Spartacus, köle doğan,
zincirleri kıran, Roma’ya başkaldıran bir figür olarak yerini tarihte almış bir
kahramandır. Karl Marx’ın “tarihteki kahamanımdır” diye bahsettiği bir kişi
olması da şaşırtıcı değil. Ölümünün ardından yüzlerce, binlerce yıl geçmesine
karşın halen ezilenlerin sembollerinden birisi Spartacus.
Bu yazıda tarihi gerçeklerden
çok filmi baz alacağım. Çünkü Spartacus’un hayatına dair farklı versiyonlar mevcut.
Film 9 dalda aday gösterdiği Oscar heykelciklerinin 4 tanesini almayı başarmış bir film. 1960 yapımı olan bu epik hikaye gösteriminin yönetmeni Stanley Kubrick (ilk 1 saati başkası çekmiş, sonrasında başroldeki Kirk Douglas Kubrick’i önerip devamını onun çekmesini sağlamış.)
Kölelik nice zaman boyunca
insanlığın kara birer lekesi olarak devam etmiş ve kısmen halen devam etmekte
olan bir durum. Taş madeninde bir lejyonu ısırıp dişlerinin sağlamlığı fark
edildiğinde Batiatus isimli bir Gladyatör Okulu sahibi tarafından satın alınan
Spartacus burada da sevdiği kadına karşı olan tutum ve davranışların yaktığı
kıvılcım ile arkadaşları ile kaçıyor. Ve büyük isyan başlamış oluyor.
Gittikleri yerlerdeki
köleleri de saflarına katıp epey büyük bir ordu kuruyorlar ama amaçları dünyayı
ele geçirmek gibi ütopik saçmalıklardan ve intikamlarından çok daha öte. Doğacak
çocukların özgür doğması ve uzaklara gidip Roma’nın kırbacının gölgesinden kurtulmaları.
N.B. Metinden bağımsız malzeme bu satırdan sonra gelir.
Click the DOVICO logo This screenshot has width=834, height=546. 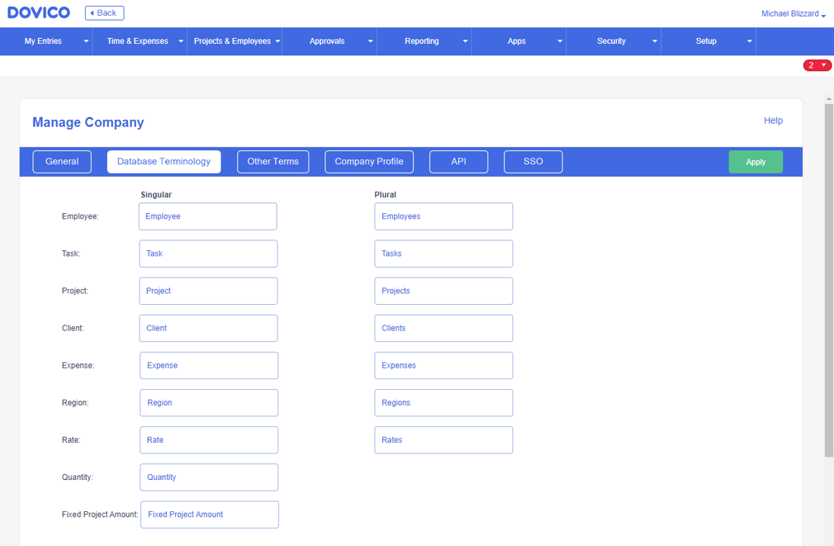tap(38, 12)
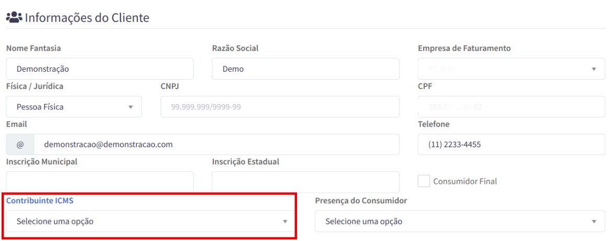Image resolution: width=613 pixels, height=241 pixels.
Task: Click the users group icon beside Informações do Cliente
Action: [15, 17]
Tabi ki durum böyle olmaz ve kurnaz bir komutan olan Crassus korsanlarla anlaşarak,
kaçıp gitmelerini engeller. Köleleri 3 koldan sıkıştıran Crassus onları Roma
üzerine yürümek mecburiyetinde bırakır. Crassus ile ortaklık kuran kişilerden
biri de Sezar’dan başkası değildir.
Filmin sonunda 3 ayrı lejyonun farklı kollardan saldırması sonucu Spartacus ve arkadaşları savaşı kaybedip çarmıha gerilirler.
*Filmdeki en büyük sorun Kirk
Douglas bana kalırsa. Fiziki olarak yetersizliği harici fazla kasılmaktan
oynayamamış gibi. Batiatus, Gracchus ve Antonius’u oynayan arkadaşlar ise
harika iş çıkartmışlar.
*Gracchus, Sezar’ı uyarmak maksadı
ile “Roma herkes için bir anne gibidir ama Crassus kibarca söylemek gerekirse
Roma ile evlenmek istiyor" tarzı bir cümle kuruyor ve tarih sahnesinde
açgözlülüğü ile nam salmış Crassus’u harika özetliyor.
*Çağının çok ötesinde savaş
sahnelerine sahip filmin bu başarısındaki en büyük etmenlerden birisi de
Kubrick’in 70 mm film seçimi olmuş.
*”Kara Murat benim” klişesini
de bu filmden çalmış ve uyarlamışız.
Spartacus dirilip geri gelse
ve şu andaki dünyayı görse kemikleri sızlardı bana kalırsa. Uğraşıp didindiği
olgu ve emeller onun ölümünden 2000 yıl sonra yasal hale geldiyse de tam olarak
benimsenmekten çok uzak. Herkesin özgür
doğabileceği ütopik bir gelecek hayali ile..
Siz de bu asil kahramanın hikayesini merak ederseniz, dizisinden ziyade ilk olarak bu filmi izlemenizi öneririm.